Wenn Bösewicht Admiral Atticus Noble in einer Szene von einem Untergebenen unterrichtet wird und dabei angedeutet wird, dass er womöglich gerade mitten im erotischen Vorspiel mit einem Tentakel-Monster gestört wurde, gibt uns das einen kurzen Einblick in eine verrückte Welt. Der ist aber nach 30 Sekunden schon wieder vorbei und wird auch nie mehr aufgegriffen. Musste Snyder wie bei seinen zahlreichen Actionszenen auch hier zugunsten der Jugendfreundlichkeit zahm bleiben? Hatte er einfach nur einzelne Mini-Ideen, aber keinen wirklichen Plan, sie zu einem großen Ganzen zusammenzufügen? Oder sind das alles eh erst mal nur Teaser für all das, was da in den kommenden Jahren in diesem Universum noch alles folgen soll?

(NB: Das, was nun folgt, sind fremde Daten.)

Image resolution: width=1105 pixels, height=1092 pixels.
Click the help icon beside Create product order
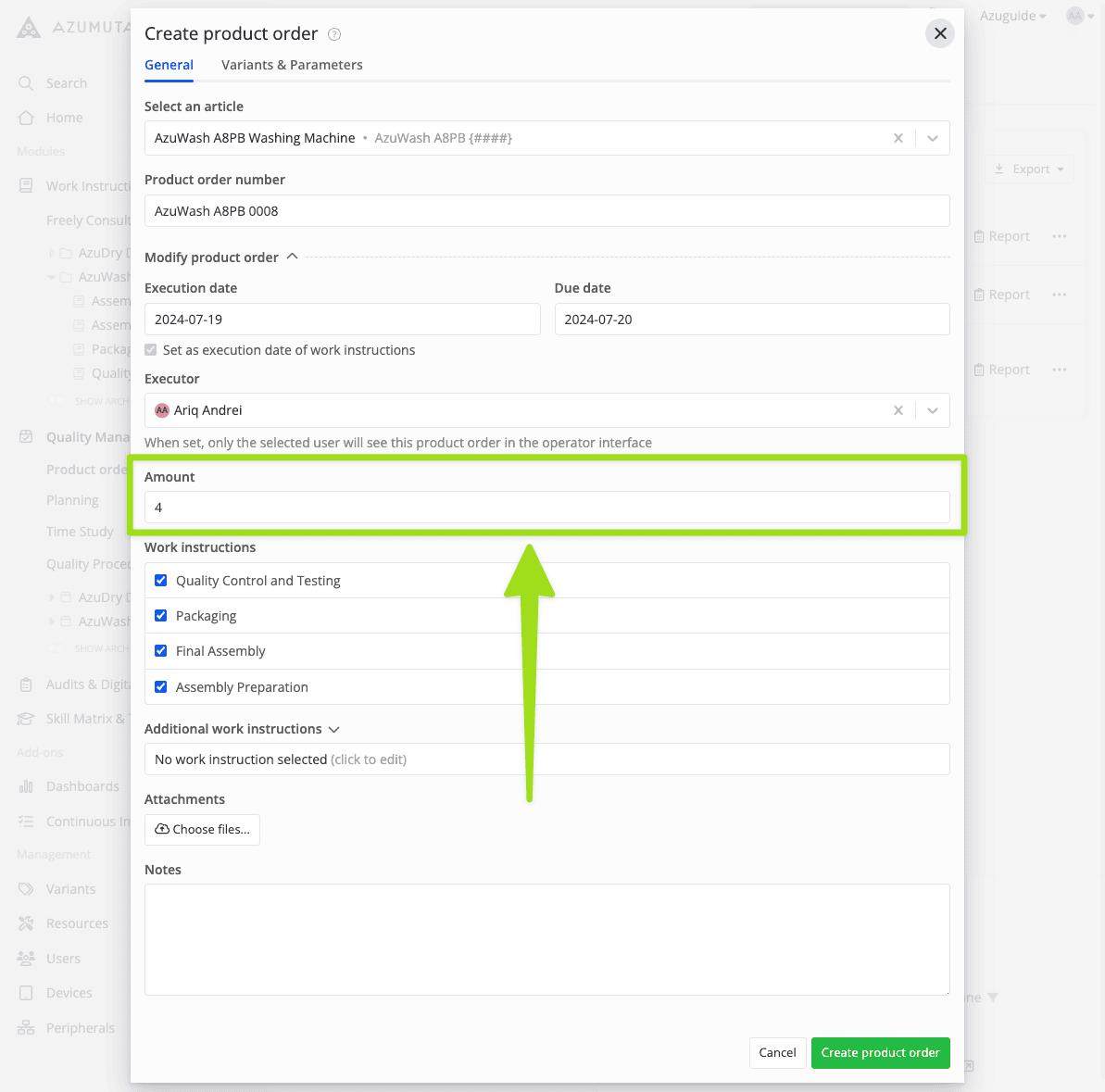pyautogui.click(x=334, y=34)
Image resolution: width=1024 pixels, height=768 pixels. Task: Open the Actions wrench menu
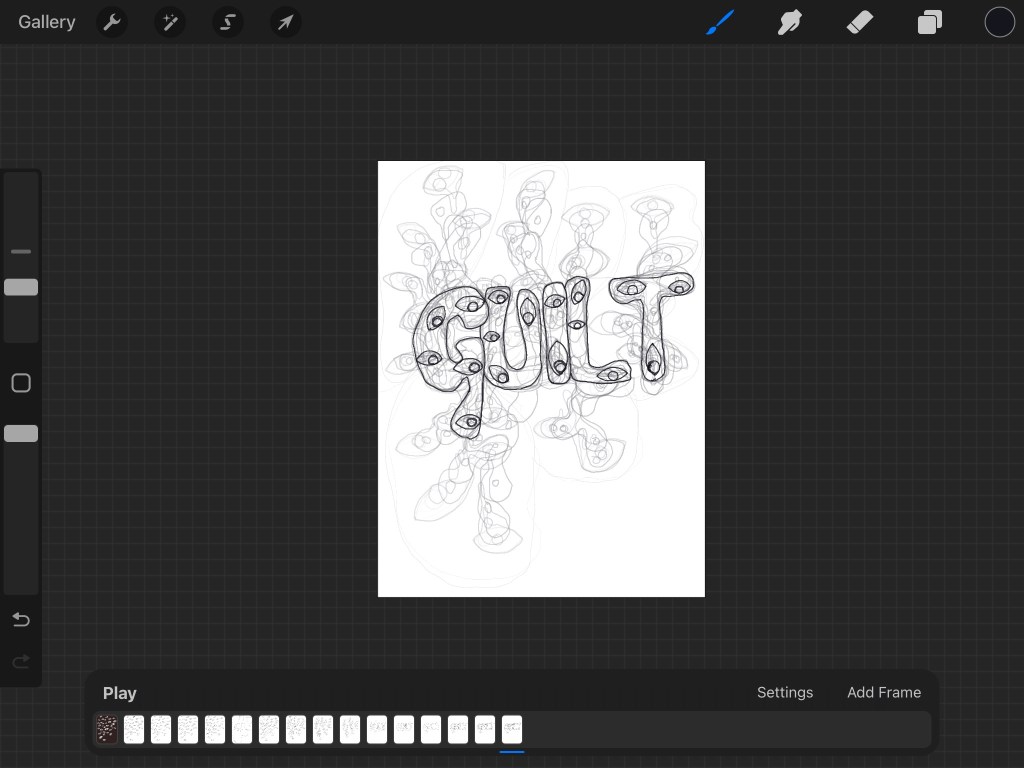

Mit einem Industrial-Look, den Snyder sichtlich in die Jahre gekommenen Raumschiffen und eigentlich schon ausrangierten Robotern verpasst, hat „Rebel Moon“ eigentlich einen übergeordneten visuellen Ansatz, der diese neue Fantasy-Welt nicht nur vom Vorbild „Star Wars“ abhebt, sondern auch erst einmal interessant macht. Aber wirklich genutzt wird diese ästhetische Steilvorlage selten – gerade visuell ist das Sci-Fi-Epos enttäuschend, besonders wenn man bedenkt, für welche Qualitäten Snyder sonst so bekannt ist.
Womöglich stand dann doch zu wenig Geld (angeblich „nur“ 166 Millionen Dollar für die ersten beiden Filme zusammen) zur Verfügung. Bezeichnend ist da schon, dass Snyder nach der von einem Erklär-Voice-Over unterlegten Aufnahme eines fliegenden Raumschiffs kaum eine Szene im All spielen lässt. Besonders enttäuschend ist, wie wenig er aus dem durch die Story bereits vorgegebenen Planeten-Abklappern macht. Statt unterschiedliche Welten zu erkunden, uns an neue Schauplätze zu entführen, spielt das Geschehen meist an austauschbaren Orten wie grau-tristen Landeplattformen oder Hallen, die alle gleich ausschauen. Wenn Snyder dann doch mal eine aufregende Welt wie einen Gladiatorenarena-Planeten andeutet, verlegt er das Geschehen aber umgehend in eine kleine Gasse, die es so auch auf jeder anderen Welt hätte geben können.
Nicht nur deswegen wirkt „Rebel Moon“ nie episch. Selbst die Orte, von denen man etwas mehr sieht, bleiben unglaublich unbeeindruckend. Die Bildhintergründe sind ausgesprochen flach – und dabei weit weg von der Matte-Painting-Kunst, die in den 70er-Jahren viel besser aussah als dieser Greenscreen-Murks. Dem Geschehen fehlt nicht nur die Tiefe, Snyder arbeitet dazu auch mit Unschärfen. Was der „Man Of Steel“-Regisseur mit diesen bezwecken will, erschließt sich aber nicht – womöglich geht es eben doch nur damit zu verschleiern, wie wenig aufregend das alles aussieht. Es ist schon bezeichnend, dass Koras und Gunnars Bauerndorf vor einem gigantischen Berg mit einem riesigen Wasserfall steht, dieser aber selbst auf der großen Kinoleinwand (wo wir den Film sehen konnten) nicht für eine Sekunde des Staunens sorgt. Es sind Schwächen, die auch ein längerer Director’s Cut wahrscheinlich nicht wird retten können.
Fazit: Zack Snyder und Netflix sind angetreten, um das neue „Star Wars“ zu machen – und dabei erst einmal auf ganzer Linie gescheitert. Die Probleme mit der lückenhaften Erzählung, der blutleeren Action sowie den blassen Figuren kann der bereits angekündigte „Director's Cut“ mit höherer Altersfreigabe vielleicht ein Stück weit lösen. Dass „Rebel Moon – Teil 1: Kind des Feuers“ abgesehen von Einzelideen aber auch visuell erschreckend wenig hermacht, ist die eigentliche Enttäuschung.